- _Source document_:
Start of Block

Area: 1,156 km^{2}, Population: 691,217 (2024)

Rest of Sakarya
- Akyazı
- Geyve
- Hendek
- Karapürçek
- Karasu
- Kaynarca
- Kocaali
- Pamukova
- Taraklı
Population: 419,518 (2024)

== Transport ==

In the province of Sakarya, several modes of transportation are available for moving within the city, between districts, and to other cities.

=== Ground transport ===
==== Buses ====
The buses, operated by Sakarya Metropolitan Municipality, are the most common type of transport in the province. The bus network is well-developed and covers most areas. To pay for travel, a transport card (for example, Kent Kart or Kart 54) is usually used, which can be purchased and topped up at special kiosks or vending machines. The rolling stock consists of Otokar and BMC buses. Additionally, there are two articulated buses (Mercedes-Benz Conecto and BMC Procity 18M), which are usually used on crowded routes as well as on the metrobus line.

==== Minibuses (dolmuşlar) ====
The minibuses connect the Sakarya province with many other districts, such as Arifiye, Hendek, Geyve and Pamukova. They run on established routes and often do not have fixed stops, so passengers can board and disembark at convenient locations along the route by informing the driver.

End of Block

- _Try it_: Resume the Sakarya province passage, starting right after its last sentence about the minibuses.

- _Supplied information_:

Start of Block

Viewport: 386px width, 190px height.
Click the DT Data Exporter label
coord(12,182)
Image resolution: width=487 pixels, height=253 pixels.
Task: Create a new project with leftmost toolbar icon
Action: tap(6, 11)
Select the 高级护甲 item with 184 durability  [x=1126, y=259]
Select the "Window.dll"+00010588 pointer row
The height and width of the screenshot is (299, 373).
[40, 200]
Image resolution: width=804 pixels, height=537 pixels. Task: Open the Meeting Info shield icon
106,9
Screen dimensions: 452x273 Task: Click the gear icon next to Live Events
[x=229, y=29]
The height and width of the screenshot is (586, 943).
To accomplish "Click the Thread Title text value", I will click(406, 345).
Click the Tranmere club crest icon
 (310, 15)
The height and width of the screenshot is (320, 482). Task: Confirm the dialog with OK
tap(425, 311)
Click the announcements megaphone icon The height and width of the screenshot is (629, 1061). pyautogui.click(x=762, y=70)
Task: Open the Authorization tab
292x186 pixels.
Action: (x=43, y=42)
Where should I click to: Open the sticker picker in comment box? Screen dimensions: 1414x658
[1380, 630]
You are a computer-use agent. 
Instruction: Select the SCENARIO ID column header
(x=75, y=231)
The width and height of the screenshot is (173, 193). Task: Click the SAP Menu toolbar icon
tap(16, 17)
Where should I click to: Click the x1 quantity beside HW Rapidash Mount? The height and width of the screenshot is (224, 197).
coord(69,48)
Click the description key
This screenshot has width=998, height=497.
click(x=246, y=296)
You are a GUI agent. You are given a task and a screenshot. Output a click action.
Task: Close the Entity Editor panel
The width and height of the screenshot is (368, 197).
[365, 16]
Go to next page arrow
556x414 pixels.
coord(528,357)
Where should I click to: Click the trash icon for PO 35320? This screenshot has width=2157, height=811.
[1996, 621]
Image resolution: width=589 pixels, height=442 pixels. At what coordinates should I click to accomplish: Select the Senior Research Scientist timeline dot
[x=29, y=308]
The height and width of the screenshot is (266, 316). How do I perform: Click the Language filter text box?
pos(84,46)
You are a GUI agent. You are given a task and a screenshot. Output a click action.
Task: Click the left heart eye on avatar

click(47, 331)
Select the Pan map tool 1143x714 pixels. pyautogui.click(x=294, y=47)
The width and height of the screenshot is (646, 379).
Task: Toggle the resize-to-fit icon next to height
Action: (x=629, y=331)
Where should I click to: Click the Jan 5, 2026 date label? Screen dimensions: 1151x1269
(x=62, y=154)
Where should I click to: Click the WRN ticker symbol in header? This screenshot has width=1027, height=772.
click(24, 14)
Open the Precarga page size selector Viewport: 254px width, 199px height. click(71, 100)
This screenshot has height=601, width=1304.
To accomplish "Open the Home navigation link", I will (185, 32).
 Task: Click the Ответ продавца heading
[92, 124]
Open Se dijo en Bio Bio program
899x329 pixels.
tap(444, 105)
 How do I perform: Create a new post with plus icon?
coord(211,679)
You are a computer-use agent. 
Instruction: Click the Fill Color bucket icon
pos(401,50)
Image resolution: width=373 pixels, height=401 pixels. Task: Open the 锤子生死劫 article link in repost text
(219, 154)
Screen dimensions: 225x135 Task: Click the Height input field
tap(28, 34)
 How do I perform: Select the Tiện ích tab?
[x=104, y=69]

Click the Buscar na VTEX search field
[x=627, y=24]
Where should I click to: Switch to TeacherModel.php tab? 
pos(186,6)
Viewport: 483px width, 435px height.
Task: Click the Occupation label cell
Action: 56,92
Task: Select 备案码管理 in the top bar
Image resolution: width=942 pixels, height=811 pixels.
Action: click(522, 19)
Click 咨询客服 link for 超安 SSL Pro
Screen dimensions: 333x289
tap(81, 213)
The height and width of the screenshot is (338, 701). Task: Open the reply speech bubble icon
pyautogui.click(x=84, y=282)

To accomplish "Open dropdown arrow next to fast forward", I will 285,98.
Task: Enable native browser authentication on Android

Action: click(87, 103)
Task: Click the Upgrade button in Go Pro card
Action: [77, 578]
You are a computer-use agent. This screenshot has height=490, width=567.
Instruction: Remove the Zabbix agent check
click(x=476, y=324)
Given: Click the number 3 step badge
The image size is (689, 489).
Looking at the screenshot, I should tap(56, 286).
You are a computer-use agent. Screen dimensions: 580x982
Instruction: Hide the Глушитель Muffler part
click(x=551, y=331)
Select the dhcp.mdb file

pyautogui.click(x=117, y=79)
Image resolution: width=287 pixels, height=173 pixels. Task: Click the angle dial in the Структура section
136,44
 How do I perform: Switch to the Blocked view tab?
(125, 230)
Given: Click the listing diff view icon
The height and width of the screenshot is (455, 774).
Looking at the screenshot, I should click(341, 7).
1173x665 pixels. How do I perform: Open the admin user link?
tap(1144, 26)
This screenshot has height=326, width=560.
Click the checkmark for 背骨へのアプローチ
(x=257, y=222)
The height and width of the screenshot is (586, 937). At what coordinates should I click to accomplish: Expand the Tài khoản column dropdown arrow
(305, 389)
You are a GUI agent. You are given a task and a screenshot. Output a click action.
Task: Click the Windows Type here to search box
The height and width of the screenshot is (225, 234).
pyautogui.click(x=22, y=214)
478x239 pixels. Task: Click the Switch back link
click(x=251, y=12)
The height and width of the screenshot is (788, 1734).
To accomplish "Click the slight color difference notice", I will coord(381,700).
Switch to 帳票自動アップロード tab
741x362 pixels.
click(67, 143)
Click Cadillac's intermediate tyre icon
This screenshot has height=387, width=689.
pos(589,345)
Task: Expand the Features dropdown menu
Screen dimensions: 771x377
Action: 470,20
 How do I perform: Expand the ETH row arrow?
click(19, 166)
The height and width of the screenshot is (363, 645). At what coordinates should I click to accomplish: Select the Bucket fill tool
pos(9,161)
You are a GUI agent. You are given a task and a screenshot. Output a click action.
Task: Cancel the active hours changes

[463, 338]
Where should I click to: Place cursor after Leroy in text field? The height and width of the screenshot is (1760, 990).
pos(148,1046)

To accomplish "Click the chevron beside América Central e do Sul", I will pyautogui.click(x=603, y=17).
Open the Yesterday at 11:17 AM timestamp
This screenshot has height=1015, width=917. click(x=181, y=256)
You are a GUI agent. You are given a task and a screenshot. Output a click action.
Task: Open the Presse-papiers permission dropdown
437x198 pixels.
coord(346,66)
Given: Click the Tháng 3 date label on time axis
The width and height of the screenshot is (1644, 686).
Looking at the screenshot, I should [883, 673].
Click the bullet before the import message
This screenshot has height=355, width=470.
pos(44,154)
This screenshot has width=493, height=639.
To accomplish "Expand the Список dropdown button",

End of Block

- _Answer area_:
==== Metrobus ====
The metrobus line in Sakarya is the second in the whole Turkey after Istanbul. Its building started on 19 December 2024 and lasted till the summer of 2025. On 15 July 2025, the first part of the line was opened, running between the railway station square and the governor. In December 2025, the line was extended to the Korucuk hospital. Currently, the line has a length of 19.5 km with 13 stops on the route. The rolling stock consists of 11 Otokar Kent XL articulated buses.

=== Railway transport ===
==== Adaray ====
Adaray is a short-line commuting railway service running between Arifiye and Adapazarı. There are 7 stations on the route and the overall journey time takes about 15 minutes. Adaray was first launched in 2013 and ran till 2016. The service was restarted on 29 October 2024 and it is currently planned to extend the line to Sapanca.